In this case plaintiff claims that as a result of a clerical error certain imported merchandise was erroneously invoiced, entered, and appraised; that because of the alleged clerical error the entered value is not binding; and, further, that a notice of appraisement should be sent to the importer. The last-mentioned claim was not pressed and apparently was waived.
*315The item of merchandise involved is described on the consular invoice as item No. 174/00100/11 “10 Fruit plates” the value being given as $53.30 each, which is extended at a value of $533. Appraisement took place at the unit value above set forth. From this appraisement no appeal was taken. Plaintiff contends that the invoice price represented the price of sets rather than individual plates and that the correct purchase price was $21.08 each. In support of this contention, evidence was offered consisting of testimony of the general manager of the importing company. This witness stated that the correct price of these plates was “$21.08 gross, each piece” and that the seller of the merchandise made an adjustment accordingly. There was introduced in evidence some correspondence between the seller in Czechoslovakia and the plaintiff herein, in regard to an adjustment of the price (collective exhibit 1). This witness further testified that entry was made by customs brokers who were given the invoice and other papers by the importing firm together with general instructions, governing all of plaintiff’s importations, to enter according to the invoices.

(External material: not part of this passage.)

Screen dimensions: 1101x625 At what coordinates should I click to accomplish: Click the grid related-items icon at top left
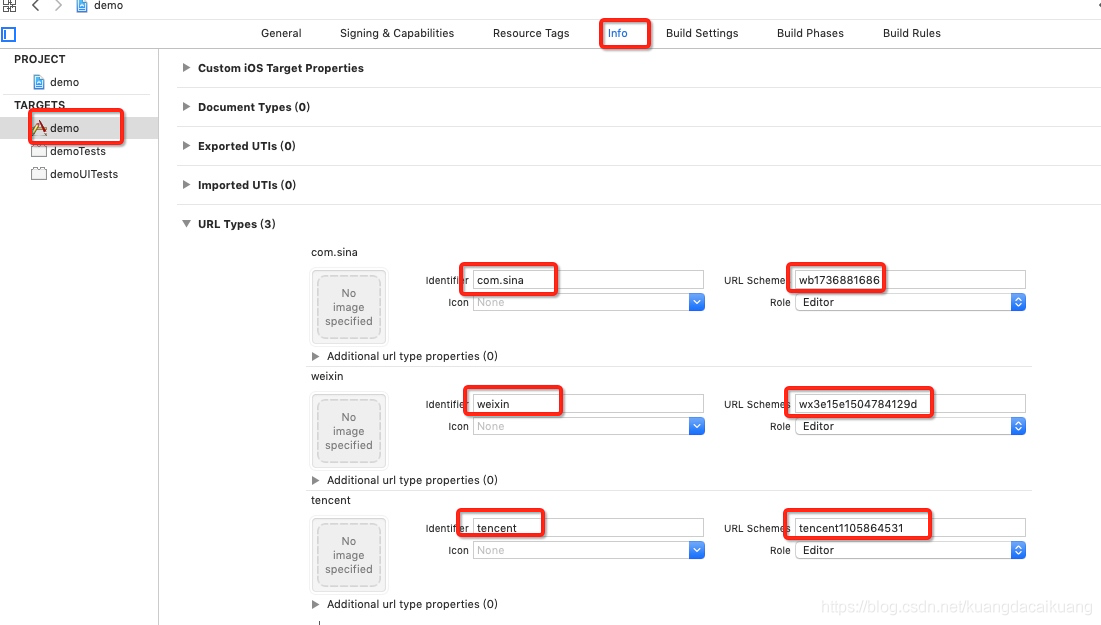pyautogui.click(x=9, y=5)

The applicable statutes are found in section 501, as amended, and section 503 of the Tariff Act of 1930 and, so far as pertinent, are as follows:
SEC. 501. NOTICE OF APPRAISEMENT — REAPPRAISEMENT.

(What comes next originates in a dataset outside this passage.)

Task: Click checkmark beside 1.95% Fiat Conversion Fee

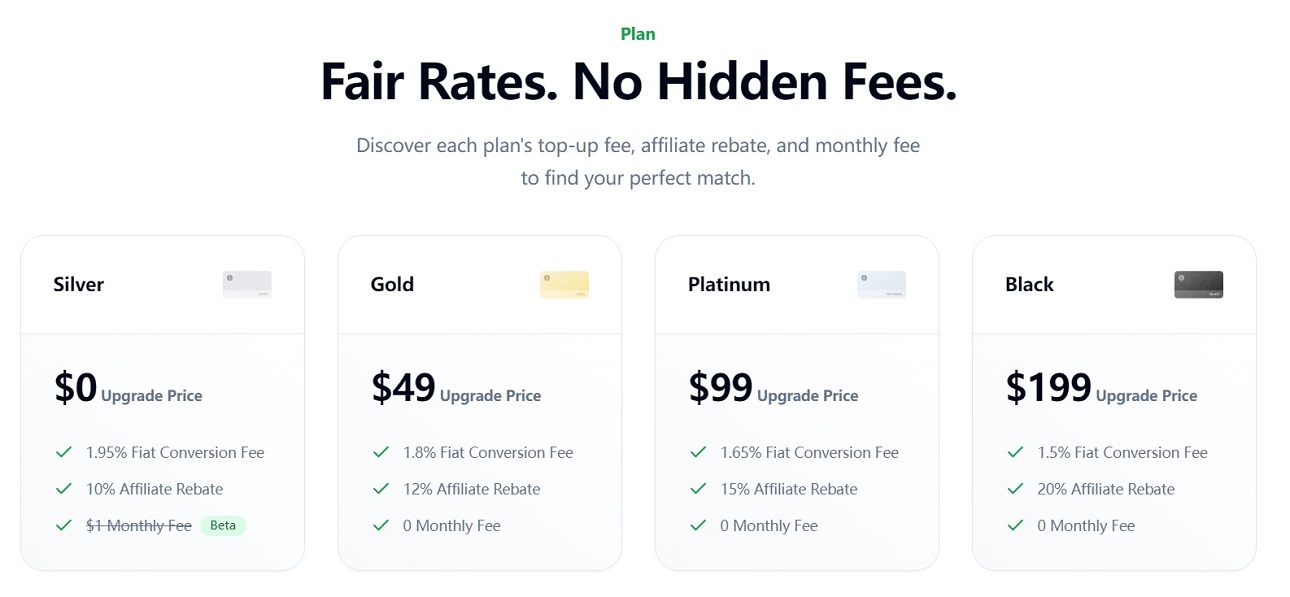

* * * The decision of the appraiser shall be final and conclusive upon all parties unless a written appeal for a reappraisement is filed with or mailed to the United States Customs Court by the collector within sixty days after the date of the appraiser’s report, or filed by the consignee or his agent with the collector within thirty days after the date of personal delivery, or if mailed the date of mailing of written notice of appraisement to the consignee, his agent, or his attorney. * * *
SEC. 503. DUTIABLE VALUE.
(a). General Rule. — Except as provided in section 562 of this Act (relating to withdrawal from manipulating warehouses) and in subdivision (b) of this section, the basis for the assessment of duties on imported merchandise subject to ad valorem rates of duty shall be the entered value or the final appraised value, whichever is higher.
* * * * * *
There is no dispute but that the value found by the appraiser is the same as the entered value. The decisions have held that there can be no relief on the ground of clerical error unless the final appraised value is equal to or less than the entered value would be if the correction were allowed. Giarrantani & Perricone v. United States, 67 Treas. Dec. 1095, Abstract 29987; Bernard v. United States, 52 Treas. Dec. 504, T. D. 42525; Levor v. United States, 54 Treas. Dec. 693, Abstract 7361; Corre v. United States, id. 709, Abstract 7462; Tower v. United States, 55 Treas. Dec. 1110, Abstract 8470; McQuillan v. United States, 18 C. C. P. A. (Customs) 215, T. D. 44401; Decorative Plant Co. v. United States, 59 Treas. Dec. 1543, Abstract 15078.
Even were we to find that plaintiff had sustained its burden of proof on the question of clerical error, under the above ruling no relief could be granted. See also Leung Gum Jee v. United States, 25 Cust. Ct. 231, Abstract 54516.
Plaintiff’s claims are overruled. Judgment will be rendered for the defendant.